* Task details *
Please copy out, unchanged, the part of the records below that opens with the line containing "Image resolution: width=1048" and closes with the line containing "Action: [153, 94]", both of those lines included.

Item position entries:
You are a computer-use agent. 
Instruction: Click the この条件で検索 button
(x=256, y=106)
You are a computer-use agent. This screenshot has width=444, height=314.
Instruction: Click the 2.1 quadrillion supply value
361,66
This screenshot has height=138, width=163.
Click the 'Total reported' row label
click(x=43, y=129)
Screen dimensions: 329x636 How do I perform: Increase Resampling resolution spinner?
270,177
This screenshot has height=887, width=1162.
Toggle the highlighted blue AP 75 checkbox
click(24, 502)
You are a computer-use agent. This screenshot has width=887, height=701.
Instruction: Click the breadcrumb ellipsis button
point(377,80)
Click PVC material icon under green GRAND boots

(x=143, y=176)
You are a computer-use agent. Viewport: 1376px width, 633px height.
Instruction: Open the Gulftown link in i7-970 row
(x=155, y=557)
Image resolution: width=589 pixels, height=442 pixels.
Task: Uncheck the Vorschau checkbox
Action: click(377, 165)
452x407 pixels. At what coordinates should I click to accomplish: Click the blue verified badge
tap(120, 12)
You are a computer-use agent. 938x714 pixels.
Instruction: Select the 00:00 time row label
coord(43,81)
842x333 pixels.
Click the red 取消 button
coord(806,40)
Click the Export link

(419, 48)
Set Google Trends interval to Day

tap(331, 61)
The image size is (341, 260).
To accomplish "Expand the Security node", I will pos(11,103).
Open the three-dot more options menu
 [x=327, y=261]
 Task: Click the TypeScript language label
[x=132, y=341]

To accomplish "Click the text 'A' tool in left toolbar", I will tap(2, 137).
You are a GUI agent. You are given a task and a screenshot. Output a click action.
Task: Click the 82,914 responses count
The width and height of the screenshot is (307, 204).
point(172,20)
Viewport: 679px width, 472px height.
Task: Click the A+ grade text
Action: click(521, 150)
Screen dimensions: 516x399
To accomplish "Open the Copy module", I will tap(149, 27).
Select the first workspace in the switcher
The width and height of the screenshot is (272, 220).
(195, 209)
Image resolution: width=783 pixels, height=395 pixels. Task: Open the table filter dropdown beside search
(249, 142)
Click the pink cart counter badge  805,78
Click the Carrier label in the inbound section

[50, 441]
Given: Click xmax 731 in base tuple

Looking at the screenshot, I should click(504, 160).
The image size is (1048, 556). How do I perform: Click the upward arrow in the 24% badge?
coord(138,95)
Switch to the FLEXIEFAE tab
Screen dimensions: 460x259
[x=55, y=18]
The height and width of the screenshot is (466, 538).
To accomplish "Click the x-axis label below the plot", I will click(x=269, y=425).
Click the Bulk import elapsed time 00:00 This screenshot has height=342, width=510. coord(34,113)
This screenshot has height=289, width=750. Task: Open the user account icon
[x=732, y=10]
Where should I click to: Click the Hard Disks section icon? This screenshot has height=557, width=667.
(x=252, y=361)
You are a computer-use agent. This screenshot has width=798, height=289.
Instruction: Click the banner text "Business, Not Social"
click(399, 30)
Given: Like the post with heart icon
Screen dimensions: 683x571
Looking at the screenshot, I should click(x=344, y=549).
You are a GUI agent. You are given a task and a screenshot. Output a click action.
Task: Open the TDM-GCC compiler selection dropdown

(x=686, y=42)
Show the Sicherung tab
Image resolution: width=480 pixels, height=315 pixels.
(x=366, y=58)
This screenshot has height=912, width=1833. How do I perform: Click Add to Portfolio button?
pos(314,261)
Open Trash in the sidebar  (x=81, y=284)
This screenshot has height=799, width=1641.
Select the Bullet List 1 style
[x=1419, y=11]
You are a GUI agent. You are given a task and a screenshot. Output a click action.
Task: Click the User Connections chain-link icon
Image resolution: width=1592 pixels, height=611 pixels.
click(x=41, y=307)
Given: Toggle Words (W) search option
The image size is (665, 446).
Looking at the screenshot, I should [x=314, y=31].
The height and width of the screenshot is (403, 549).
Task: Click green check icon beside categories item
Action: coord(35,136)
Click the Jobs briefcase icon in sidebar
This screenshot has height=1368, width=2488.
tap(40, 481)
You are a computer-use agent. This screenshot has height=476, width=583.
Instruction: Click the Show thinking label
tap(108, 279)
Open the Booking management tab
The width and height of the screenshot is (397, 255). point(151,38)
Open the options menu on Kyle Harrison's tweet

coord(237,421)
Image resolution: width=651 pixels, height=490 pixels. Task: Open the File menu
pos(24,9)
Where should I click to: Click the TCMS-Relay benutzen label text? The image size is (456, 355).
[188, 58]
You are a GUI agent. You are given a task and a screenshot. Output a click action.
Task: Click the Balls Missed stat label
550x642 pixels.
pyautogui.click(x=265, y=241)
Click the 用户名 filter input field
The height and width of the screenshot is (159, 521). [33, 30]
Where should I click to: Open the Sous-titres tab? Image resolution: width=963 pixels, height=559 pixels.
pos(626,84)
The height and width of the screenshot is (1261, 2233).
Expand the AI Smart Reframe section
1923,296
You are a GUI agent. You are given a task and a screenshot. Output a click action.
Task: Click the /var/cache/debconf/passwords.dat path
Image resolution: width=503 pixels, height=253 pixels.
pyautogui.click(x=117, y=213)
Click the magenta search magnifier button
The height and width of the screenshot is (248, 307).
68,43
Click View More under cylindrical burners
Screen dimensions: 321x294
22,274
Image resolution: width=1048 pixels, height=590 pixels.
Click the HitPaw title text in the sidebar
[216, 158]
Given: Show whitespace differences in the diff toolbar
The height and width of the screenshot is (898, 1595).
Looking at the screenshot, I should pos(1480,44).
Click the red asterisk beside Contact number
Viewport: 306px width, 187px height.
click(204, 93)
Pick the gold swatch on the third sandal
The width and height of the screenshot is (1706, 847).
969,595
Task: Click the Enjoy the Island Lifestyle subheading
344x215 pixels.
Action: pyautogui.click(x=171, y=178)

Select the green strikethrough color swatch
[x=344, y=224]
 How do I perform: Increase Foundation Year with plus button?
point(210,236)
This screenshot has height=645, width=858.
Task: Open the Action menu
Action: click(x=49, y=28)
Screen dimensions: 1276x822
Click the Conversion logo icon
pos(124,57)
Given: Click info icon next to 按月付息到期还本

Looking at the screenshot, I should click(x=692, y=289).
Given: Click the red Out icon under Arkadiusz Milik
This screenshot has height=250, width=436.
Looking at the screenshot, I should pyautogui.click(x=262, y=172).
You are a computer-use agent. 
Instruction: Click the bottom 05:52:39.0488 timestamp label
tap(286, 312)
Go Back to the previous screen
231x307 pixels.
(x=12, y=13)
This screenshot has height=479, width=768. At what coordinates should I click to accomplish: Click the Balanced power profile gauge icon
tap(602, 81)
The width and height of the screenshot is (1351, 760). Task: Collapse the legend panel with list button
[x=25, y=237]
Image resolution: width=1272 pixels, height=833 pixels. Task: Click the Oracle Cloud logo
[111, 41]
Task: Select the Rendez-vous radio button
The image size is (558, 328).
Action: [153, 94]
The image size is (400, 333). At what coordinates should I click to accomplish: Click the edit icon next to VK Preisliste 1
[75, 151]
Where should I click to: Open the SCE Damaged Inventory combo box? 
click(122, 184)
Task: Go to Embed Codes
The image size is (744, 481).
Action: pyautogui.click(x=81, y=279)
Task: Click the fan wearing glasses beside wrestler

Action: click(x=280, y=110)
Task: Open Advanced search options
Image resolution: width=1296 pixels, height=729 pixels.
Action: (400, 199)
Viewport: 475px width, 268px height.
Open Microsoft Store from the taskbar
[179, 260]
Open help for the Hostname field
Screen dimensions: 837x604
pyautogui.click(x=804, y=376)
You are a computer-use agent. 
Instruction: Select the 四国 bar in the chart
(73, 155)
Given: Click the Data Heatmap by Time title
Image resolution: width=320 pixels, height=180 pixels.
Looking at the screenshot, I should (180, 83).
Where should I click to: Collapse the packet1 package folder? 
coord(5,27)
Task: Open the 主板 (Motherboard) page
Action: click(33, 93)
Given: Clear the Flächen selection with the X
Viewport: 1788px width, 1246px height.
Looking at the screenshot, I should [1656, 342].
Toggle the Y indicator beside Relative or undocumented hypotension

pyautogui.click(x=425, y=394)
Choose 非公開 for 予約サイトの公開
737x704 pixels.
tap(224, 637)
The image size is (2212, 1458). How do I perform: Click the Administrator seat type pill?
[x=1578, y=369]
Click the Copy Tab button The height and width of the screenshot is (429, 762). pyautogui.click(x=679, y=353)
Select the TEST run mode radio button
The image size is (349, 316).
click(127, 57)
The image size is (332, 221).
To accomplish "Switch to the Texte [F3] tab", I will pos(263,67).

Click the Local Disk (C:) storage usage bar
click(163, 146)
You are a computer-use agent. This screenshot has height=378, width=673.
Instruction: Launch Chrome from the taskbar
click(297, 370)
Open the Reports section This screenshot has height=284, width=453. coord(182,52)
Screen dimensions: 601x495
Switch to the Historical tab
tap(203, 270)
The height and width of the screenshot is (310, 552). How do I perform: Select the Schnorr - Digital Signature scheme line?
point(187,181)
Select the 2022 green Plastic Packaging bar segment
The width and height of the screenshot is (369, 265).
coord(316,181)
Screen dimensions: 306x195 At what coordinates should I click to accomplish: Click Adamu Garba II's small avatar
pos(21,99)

* Written reply *
Image resolution: width=1048 pixels, height=590 pixels.
Click the HitPaw title text in the sidebar
[216, 158]
Given: Show whitespace differences in the diff toolbar
The height and width of the screenshot is (898, 1595).
Looking at the screenshot, I should pos(1480,44).
Click the red asterisk beside Contact number
Viewport: 306px width, 187px height.
click(204, 93)
Pick the gold swatch on the third sandal
The width and height of the screenshot is (1706, 847).
969,595
Task: Click the Enjoy the Island Lifestyle subheading
344x215 pixels.
Action: pyautogui.click(x=171, y=178)

Select the green strikethrough color swatch
[x=344, y=224]
 How do I perform: Increase Foundation Year with plus button?
point(210,236)
This screenshot has height=645, width=858.
Task: Open the Action menu
Action: click(x=49, y=28)
Screen dimensions: 1276x822
Click the Conversion logo icon
pos(124,57)
Given: Click info icon next to 按月付息到期还本

Looking at the screenshot, I should click(x=692, y=289).
Given: Click the red Out icon under Arkadiusz Milik
This screenshot has height=250, width=436.
Looking at the screenshot, I should pyautogui.click(x=262, y=172).
You are a computer-use agent. 
Instruction: Click the bottom 05:52:39.0488 timestamp label
tap(286, 312)
Go Back to the previous screen
231x307 pixels.
(x=12, y=13)
This screenshot has height=479, width=768. At what coordinates should I click to accomplish: Click the Balanced power profile gauge icon
tap(602, 81)
The width and height of the screenshot is (1351, 760). Task: Collapse the legend panel with list button
[x=25, y=237]
Image resolution: width=1272 pixels, height=833 pixels. Task: Click the Oracle Cloud logo
[111, 41]
Task: Select the Rendez-vous radio button
The image size is (558, 328).
Action: [153, 94]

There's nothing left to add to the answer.